[Stored items]
⟨
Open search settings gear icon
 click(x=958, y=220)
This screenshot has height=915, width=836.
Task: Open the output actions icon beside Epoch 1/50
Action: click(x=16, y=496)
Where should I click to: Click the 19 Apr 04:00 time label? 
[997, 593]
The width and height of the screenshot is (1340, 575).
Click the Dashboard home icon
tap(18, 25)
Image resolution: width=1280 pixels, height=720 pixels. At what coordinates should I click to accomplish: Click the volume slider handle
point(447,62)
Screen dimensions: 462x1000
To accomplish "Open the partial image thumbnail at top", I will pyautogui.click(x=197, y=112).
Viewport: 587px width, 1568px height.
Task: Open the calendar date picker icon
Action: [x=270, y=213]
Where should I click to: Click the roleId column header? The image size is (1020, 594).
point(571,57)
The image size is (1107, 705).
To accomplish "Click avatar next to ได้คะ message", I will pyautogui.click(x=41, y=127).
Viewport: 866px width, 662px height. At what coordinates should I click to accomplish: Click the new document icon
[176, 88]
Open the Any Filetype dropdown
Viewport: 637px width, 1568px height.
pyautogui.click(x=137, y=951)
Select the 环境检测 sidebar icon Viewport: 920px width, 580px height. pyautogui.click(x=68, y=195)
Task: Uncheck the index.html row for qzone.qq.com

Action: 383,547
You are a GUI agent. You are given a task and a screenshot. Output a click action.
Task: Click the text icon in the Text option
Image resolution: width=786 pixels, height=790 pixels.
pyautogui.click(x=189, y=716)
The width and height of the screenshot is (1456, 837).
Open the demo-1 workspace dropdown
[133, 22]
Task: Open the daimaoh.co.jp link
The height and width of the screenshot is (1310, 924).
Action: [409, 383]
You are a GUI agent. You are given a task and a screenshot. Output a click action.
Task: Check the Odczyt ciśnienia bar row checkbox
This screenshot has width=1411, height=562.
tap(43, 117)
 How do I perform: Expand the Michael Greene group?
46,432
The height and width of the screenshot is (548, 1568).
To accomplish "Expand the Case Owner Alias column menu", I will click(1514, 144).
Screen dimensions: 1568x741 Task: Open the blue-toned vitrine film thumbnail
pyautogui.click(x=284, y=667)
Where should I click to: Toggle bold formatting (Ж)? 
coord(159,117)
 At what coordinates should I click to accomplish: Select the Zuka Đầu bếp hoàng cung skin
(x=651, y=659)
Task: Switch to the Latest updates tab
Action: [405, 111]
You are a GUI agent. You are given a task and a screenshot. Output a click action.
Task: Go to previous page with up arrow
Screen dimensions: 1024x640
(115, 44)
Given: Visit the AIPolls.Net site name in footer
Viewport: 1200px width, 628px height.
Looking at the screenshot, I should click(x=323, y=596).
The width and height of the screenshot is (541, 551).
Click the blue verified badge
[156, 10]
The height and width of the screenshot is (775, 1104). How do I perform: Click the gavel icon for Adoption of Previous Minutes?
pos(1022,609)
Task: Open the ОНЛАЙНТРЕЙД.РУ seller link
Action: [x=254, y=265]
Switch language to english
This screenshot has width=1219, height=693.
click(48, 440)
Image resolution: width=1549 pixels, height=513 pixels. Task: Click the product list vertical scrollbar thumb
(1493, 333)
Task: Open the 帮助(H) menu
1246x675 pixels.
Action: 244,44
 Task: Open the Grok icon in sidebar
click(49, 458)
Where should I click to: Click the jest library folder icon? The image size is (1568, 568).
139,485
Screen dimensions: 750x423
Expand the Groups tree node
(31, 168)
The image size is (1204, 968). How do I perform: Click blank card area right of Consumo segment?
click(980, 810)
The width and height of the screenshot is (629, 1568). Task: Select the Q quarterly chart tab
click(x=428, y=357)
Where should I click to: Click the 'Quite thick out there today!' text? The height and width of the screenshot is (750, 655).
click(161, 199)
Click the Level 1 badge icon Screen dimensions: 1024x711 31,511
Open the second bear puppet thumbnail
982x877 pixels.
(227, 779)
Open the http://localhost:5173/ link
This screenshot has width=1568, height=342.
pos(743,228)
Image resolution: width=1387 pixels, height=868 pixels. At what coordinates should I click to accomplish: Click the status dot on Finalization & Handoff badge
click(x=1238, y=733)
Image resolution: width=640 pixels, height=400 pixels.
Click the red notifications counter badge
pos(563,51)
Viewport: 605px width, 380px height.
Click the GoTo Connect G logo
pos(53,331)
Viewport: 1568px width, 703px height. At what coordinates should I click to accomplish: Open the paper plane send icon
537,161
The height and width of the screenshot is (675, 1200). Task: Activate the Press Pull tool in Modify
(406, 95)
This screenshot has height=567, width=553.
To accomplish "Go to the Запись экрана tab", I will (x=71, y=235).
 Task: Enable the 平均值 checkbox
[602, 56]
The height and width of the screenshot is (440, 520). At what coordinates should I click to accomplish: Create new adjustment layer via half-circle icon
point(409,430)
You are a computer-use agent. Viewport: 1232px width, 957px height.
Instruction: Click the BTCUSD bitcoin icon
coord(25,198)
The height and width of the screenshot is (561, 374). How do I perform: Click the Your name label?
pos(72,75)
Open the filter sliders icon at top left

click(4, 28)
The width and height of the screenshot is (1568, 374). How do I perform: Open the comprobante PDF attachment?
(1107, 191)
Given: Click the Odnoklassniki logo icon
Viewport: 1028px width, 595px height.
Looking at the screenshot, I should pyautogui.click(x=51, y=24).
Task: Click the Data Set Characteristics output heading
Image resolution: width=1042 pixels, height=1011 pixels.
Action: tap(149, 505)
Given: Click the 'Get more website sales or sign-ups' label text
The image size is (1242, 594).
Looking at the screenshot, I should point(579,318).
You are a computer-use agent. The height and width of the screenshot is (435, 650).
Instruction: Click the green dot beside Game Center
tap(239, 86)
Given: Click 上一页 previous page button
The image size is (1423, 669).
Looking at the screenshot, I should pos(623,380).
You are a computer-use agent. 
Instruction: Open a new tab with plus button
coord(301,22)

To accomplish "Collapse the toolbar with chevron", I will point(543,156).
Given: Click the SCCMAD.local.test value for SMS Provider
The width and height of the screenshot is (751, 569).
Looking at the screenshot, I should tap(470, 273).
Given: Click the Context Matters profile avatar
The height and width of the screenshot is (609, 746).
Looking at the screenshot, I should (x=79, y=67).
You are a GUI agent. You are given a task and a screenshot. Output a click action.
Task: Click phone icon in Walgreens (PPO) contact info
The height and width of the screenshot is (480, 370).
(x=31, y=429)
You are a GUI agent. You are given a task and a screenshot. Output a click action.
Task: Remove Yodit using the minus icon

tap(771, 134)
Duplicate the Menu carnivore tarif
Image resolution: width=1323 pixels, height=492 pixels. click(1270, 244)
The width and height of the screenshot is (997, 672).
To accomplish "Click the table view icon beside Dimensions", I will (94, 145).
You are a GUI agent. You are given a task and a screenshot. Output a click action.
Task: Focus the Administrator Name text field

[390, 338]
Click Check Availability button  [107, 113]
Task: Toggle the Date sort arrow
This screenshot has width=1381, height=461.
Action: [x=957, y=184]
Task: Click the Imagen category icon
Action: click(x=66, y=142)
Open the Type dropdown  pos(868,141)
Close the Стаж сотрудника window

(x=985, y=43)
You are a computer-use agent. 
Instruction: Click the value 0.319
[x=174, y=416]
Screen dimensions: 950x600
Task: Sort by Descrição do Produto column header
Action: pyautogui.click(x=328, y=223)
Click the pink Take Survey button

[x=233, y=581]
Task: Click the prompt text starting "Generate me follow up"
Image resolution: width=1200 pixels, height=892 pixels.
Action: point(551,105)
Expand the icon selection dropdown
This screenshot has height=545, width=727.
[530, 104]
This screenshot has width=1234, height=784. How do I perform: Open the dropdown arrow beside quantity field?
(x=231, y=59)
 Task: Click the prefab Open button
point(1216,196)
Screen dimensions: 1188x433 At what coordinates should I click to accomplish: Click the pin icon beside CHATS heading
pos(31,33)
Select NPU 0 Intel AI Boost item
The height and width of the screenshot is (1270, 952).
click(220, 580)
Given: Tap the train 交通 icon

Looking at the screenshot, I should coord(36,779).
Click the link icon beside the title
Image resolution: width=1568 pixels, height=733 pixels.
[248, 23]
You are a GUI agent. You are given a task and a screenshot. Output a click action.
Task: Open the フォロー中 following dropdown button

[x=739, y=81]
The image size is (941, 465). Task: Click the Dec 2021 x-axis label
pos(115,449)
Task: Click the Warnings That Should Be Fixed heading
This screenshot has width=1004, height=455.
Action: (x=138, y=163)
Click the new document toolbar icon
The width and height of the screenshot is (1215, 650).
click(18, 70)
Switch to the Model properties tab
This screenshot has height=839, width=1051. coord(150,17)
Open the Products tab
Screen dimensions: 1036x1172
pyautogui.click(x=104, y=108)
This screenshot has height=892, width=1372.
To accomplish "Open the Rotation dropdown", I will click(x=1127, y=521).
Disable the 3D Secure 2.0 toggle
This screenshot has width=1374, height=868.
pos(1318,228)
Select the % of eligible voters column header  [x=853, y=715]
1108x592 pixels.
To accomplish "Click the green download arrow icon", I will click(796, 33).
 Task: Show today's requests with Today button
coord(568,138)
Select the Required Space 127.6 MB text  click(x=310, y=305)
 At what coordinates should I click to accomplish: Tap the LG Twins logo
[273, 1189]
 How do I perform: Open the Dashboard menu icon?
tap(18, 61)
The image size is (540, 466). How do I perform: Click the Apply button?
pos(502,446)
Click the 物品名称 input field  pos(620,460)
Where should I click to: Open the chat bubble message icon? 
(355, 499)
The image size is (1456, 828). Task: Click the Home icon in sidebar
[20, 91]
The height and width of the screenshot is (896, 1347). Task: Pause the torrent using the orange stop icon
⟩
▶ **What you are asked to do**:
Repeat the records above line by line, from the first line through the line that contains "Screen dimensions: 462x1000".

▶ **Written response**:
Open search settings gear icon
 click(x=958, y=220)
This screenshot has height=915, width=836.
Task: Open the output actions icon beside Epoch 1/50
Action: click(x=16, y=496)
Where should I click to: Click the 19 Apr 04:00 time label? 
[997, 593]
The width and height of the screenshot is (1340, 575).
Click the Dashboard home icon
tap(18, 25)
Image resolution: width=1280 pixels, height=720 pixels. At what coordinates should I click to accomplish: Click the volume slider handle
point(447,62)
Screen dimensions: 462x1000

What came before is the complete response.